5 Categories of legal software used by small law firms

  1. Client management - keep track of all files opened at your firm and the personal details/hours billed on each.
  2. Document Management / Document Automation - Allows lawyers or clients to enter the information particular to them, then the software will auto-populate the information into a document such as an employment agreement, Last Will & Testament, or investment proposal/term sheet, probate documents. The new trend in this software category is a ‘client portal’ which allows the lawyer to send an online ‘questionnaire’ to the client so that they can enter their own details in order to populate the document. The lawyer then reviews the auto-populated document and can edit particular clauses if necessary. They also offer e-signature and streamline the workflow by cutting out the need to email, upload to your file storage system (google drive/Onedrive), and allows all parties to comment on the document being reviewed in one place, kind of like how someone can comment on a google doc (they call this ‘collaborative workflows’)
  3. Legal Research: WestLaw or Lexis Nexis on steroids using A.I.
  4. Security: Encrypted file sharing and emailing.
  5. Marketplaces: Online non-legal entity platforms that help clients find, compare, and retain lawyers. They are like an amped up, more streamlined version of the lawyer directories found on law society websites except that they don’t just refer the client to the lawyer, they actually take care of the signing of the limited scope retainer, customer service, and marketing of different practice areas and your specialties, while the lawyer completes only the legal work.
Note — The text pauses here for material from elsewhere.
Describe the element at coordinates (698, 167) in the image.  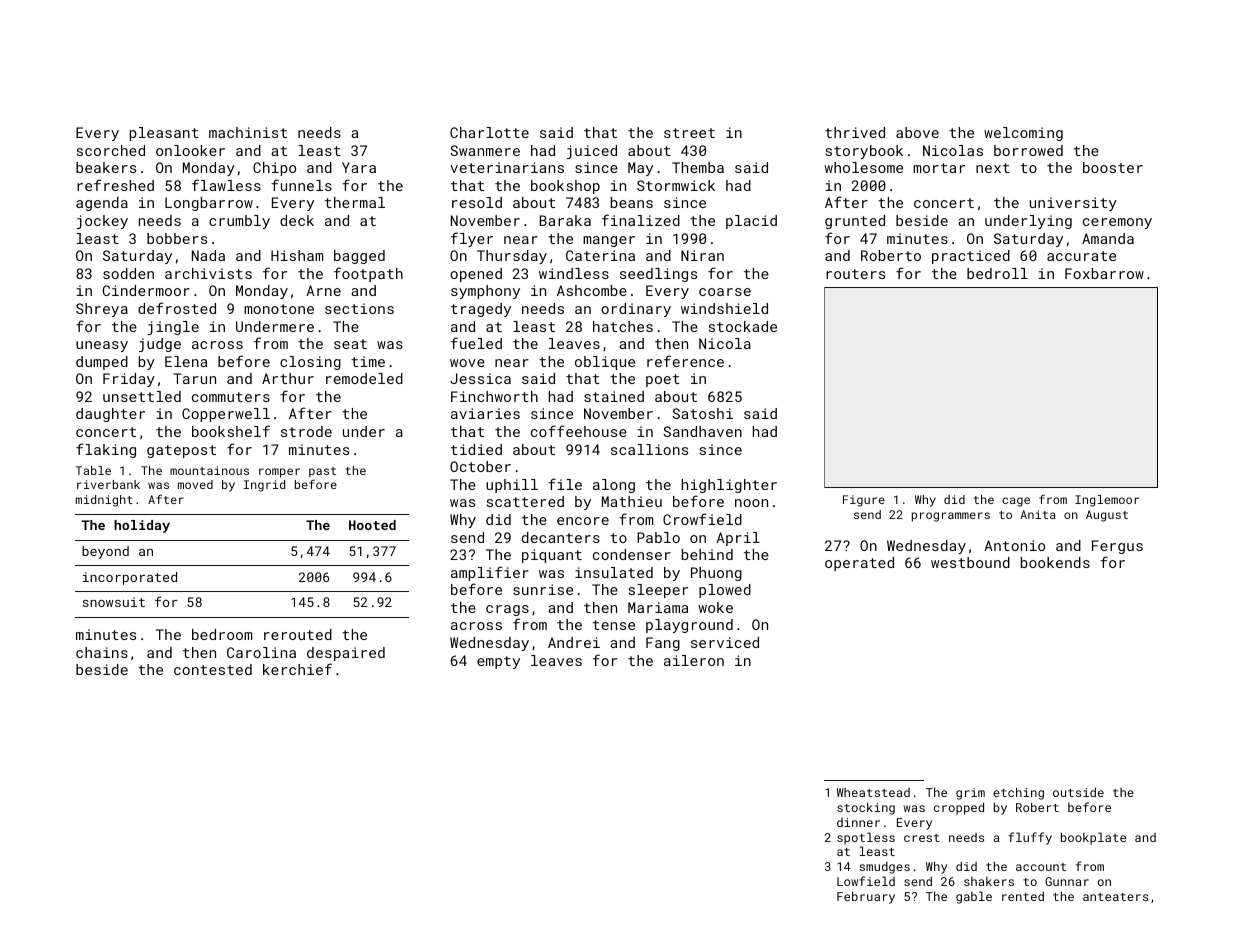
I see `Themba` at that location.
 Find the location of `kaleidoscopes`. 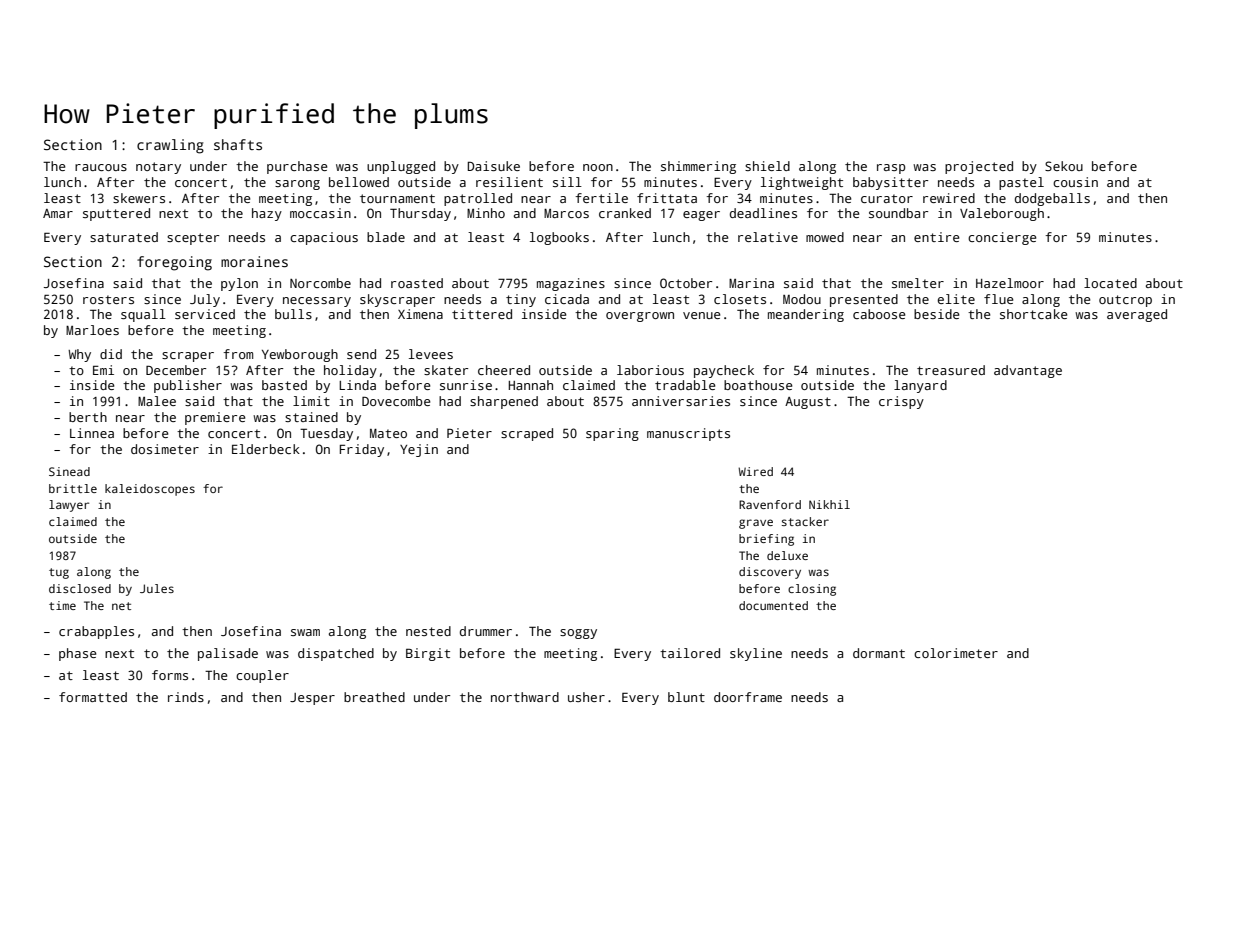

kaleidoscopes is located at coordinates (150, 490).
Market Trends to Understand

  • Matter management: Opportunity pipelines. Look for software that caters to your marketing efforts and keeps track of leads, or email campaigns would be even better.
  • Self-serve/Client Portals: Juro and HotDocs have client portals so that you can per-say ‘out-source’ some of your work to your client by allowing them to login to a branded web portal where they have controlled access to some of your forms and documents which they can purchase self-serve style, but are required to retain you to draft more complex contracts or review and edit a routine contract they have already purchased. Self serve client portals are a law firm’s version of the ‘freemium’ model many tech companies employ to generate lots of engagement with their customers which they can then convert into paying customers who are already in the habit of using their product and already trust their brand. You can also charge clients a monthly fee to access your client portal if you want - another innovative way to generate revenue for your firm that clients are more accustomed to purchasing, since paying a monthly subscription for an App is such a common way to pay nowadays. It also means they don’t have to keep give you their credit card details or receiving invoices, which just reminds them how much they are paying you.
  • No-Code: These allow you to create online forms without having to code. You can build the form to ask whichever questions you want, then set it to automatically generate a document based on conditional logic like e.g. “If the client enters yes to the question that they have children under the age of 18, then they will be asked if they would like to appoint a guardian for their children”, then on the document side, if they do want to appoint a guardian, then and only then will a guardian clause appear in their Will. An example of one is AfterPattern.